Phase 3: Leah Abrahams - traffic light; Anonymous - tabloid on bench; Richard Ashcroft - sound installation; Deborah Boardman with Robert Metrick - apples and performance; Michael Bulka - unknown; Max King Cap - champagne case; Patrick Collier - poem on website; Matthew Hanner - photo with second generation member who invited him; Barbara Koenen - guerilla installation-glitter dots on walls and windows; Darlene Kryza - photos on black cardboard circles; Roger Machin - magnets on column; Darrin Martin - tent (also has a video in the Media Room); Kathleen McCarthy with Mitch Brandt - LED text display; Donald McGhie - Absence; Adam Mikos - 2 contamination suits (opening reception) and plastic entrance covers; Jocelyn Nevel - dental floss; Elisabeth Penker - installation with photos, text and sound; Claire Pentecost - remote control and car; Michael Piazza - extension cord; Robert Peters - orange text on wall and column; Alison Ruttan - confetti on windows; Brian Rumbolo - 2 prints on wall; Alison Safford - upside downer (metal head gear with lens); Joel Score - white lettering on wall, magnetic message board, footprints on paper on the ground (with Jake Jacobs), retirement sign and paperclip chains; Jackie Terrassa - crochet knick-knack; Shirley Tse - plexi and styrofoam column and corn pads mound; Shuko Wada - paper on the ground and permission on wall; Amy Yoes - green friendly sculptures.

Also listed with Light Installations

Fusion 2: Interactive Drawing/Collage on the Theme of Place, 2000

Co-organized with Elisabeth Condon, Columbia College, Chicago; Artists: open call and free participation.

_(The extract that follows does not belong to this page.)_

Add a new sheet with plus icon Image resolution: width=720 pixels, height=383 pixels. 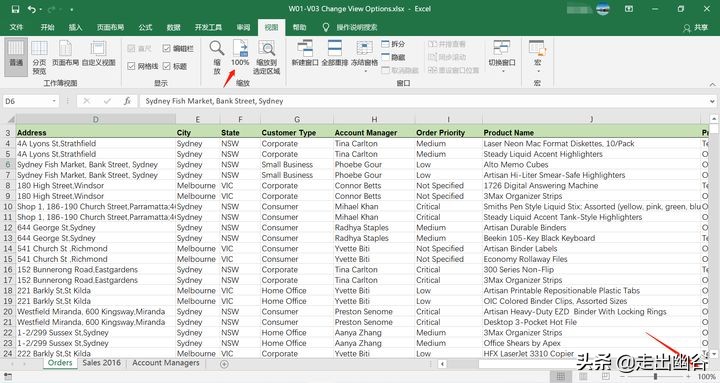[224, 364]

All were invited to bring art works or make works on site, and install them as they wished. 

A collaboration between Condon and Mers, students and faculty of Columbia College, and members of the larger art community, this exhibition focused on drawing as an event rather than a product. The collaboration unfolded over the duration of the exhibition, as a show in process.


Fusion 3: Collaborative Fusion, 2001

Set to begin just days after 9/11, the exhibition became a place of assessment and even healing. Previous collaborators,  Arthur Myer and Shuko Wada, who were in Japan at he time, reached out and created a mirror event at the Kitakyushu Art Center.


Co-organized with Elisabeth Condon, 450 Broadway Gallery, New York. For thirteen days, from September 17-29, 2001, an experimental artistic collaboration took place at 450 Broadway Gallery, New York. Thirteen visual artists were invited to successively add artwork to an exhibition as to an emerging entity. The artists agreed to act in response to what they would find at the gallery on the dates they were individually scheduled to have control of the space. The work passed through the hands of all participants (and artists they invited) before it reached its final stage. The public was invited to attend during gallery hours as well as at two evening receptions.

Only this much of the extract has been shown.